Over the past few months, the coronavirus pandemic has created massive issues with unemployment, supply chains, education, mental health, physical health and the list could go on and on. The news has been largely negative as of late, and it has been quite difficult to find any silver linings. Personally, I feel that this makes staying informed rather stressful.
However, there is one positive twist to this whole pandemic: The environment has experienced immense positive impacts while the world has been on lockdown. Due to less car and air travel, there has been a significant drop in air pollution. Countries including China, Italy, Spain, France, India, the United States and more have all seen clear, visible changes. Seeing these substantial changes proves that humans can and should be inspired to do more to help the environment.
The first environmental impact that grabbed my attention was the clear canal water in Venice, Italy. I saw pictures of the aquatic life in the clear water and was stunned that something so drastic could occur so quickly due to less human intervention. Truthfully, I never knew the canals in Venice were meant to be clear. I had never seen them any different, and it made me wonder what other environmental progress had occurred amidst the pandemic.
Los Angeles is notoriously famous for having one of the worst cases of smog in the United States. As one of the most populated cities in the country, where people rely mostly on cars for transportation, the smog has not budged in decades. However, throughout the stay-at-home order, the usually busy highways have been almost completely barren, making way for truly clear skies that residents cannot help but notice.
World landmarks, such as the Eiffel Tower and the Himalayan mountain range in India, were recently seen from miles away for the first time in years. It has been almost three decades since people could see the Himalayan mountains from about 100 miles away, and it can be directly linked to the lack of air pollution. Many citizens were even prompted to share their sights through social media, gaining widespread attention around the world.
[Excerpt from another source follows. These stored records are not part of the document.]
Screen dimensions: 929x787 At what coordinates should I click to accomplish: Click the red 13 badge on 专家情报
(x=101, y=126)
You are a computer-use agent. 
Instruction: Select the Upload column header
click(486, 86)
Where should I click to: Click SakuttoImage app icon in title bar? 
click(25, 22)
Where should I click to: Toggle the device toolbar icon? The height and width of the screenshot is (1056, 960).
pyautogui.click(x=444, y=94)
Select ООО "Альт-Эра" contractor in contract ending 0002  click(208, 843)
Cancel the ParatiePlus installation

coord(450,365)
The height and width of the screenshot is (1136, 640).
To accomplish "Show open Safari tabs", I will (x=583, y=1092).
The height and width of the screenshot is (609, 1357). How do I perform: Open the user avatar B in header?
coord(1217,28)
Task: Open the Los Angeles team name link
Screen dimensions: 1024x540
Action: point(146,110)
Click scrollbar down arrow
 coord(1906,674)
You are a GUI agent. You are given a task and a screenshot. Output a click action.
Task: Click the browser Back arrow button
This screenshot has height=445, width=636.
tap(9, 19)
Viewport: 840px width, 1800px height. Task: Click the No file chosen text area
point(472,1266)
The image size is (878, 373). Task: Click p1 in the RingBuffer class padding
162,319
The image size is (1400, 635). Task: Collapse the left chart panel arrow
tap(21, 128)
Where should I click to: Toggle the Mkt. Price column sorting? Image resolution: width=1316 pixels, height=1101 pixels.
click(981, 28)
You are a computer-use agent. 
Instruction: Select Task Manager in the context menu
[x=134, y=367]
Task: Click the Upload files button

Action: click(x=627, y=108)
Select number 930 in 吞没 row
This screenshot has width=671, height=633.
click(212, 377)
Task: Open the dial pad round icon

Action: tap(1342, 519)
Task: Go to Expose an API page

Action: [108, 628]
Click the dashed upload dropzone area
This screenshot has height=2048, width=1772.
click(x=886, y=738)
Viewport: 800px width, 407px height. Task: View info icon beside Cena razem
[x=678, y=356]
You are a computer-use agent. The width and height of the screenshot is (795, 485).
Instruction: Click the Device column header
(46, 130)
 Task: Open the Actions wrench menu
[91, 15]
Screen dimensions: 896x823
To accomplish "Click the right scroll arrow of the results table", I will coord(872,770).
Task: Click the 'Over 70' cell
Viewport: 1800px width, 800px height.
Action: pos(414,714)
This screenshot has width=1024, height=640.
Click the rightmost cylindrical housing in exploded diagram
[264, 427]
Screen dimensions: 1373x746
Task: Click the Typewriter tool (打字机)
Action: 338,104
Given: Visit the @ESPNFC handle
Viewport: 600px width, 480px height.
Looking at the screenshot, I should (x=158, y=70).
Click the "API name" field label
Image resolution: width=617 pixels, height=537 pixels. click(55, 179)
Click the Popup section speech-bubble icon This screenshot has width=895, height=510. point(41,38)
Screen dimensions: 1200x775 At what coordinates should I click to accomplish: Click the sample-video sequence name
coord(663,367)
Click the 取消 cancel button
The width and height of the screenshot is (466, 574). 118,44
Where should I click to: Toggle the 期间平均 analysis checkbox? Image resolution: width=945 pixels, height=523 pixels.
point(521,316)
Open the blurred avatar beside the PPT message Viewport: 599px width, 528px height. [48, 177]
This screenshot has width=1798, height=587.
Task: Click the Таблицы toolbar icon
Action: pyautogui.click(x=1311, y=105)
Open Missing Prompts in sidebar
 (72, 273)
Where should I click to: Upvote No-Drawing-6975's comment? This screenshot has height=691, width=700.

Closer to home, North Carolina has also seen environmental developments since quarantine was enforced mid-March. According to NCDOT State Traffic Engineer Kevin Lacy, road traffic in Raleigh was recorded at 50% less than normal in April. Lacy also said car transportation is “pretty much a direct relationship” to air quality, meaning that the air quality in North Carolina has surely improved.
These unintended improvements in the environment give people the opportunity to make long-lasting changes. In the words of Sarah Myhre, a climate scientist and environmental justice activist, “The way in which the world recovers from the pandemic is vital in the fight against climate change.”
Along with climate change, many other environmental issues can be reduced with the help of citizens and more political policies to enforce action. For example, it is time for the United States to follow the footsteps of Latin American countries, such as Argentina and Chile, by implementing an official ban on the use of plastic bags. Enforcing larger nationwide policies like this could make a monumental difference, as it did for these countries.
Environmental activists have been working hard for a long time to persuade people to take part in helping the environment. Seeing the state of the earth during this pandemic has displayed how achievable the goal of healing the environment really is moving forward.
As states start to reopen, it is more important now than ever to protect the environment as much as we can. If we begin to take the environment seriously by doing our part to take the actions we have been advised to do—cutting down on plastic use, driving less and recycling—the earth could benefit immensely. Imagine what we unintentionally accomplished during quarantine growing into real lasting change for the future.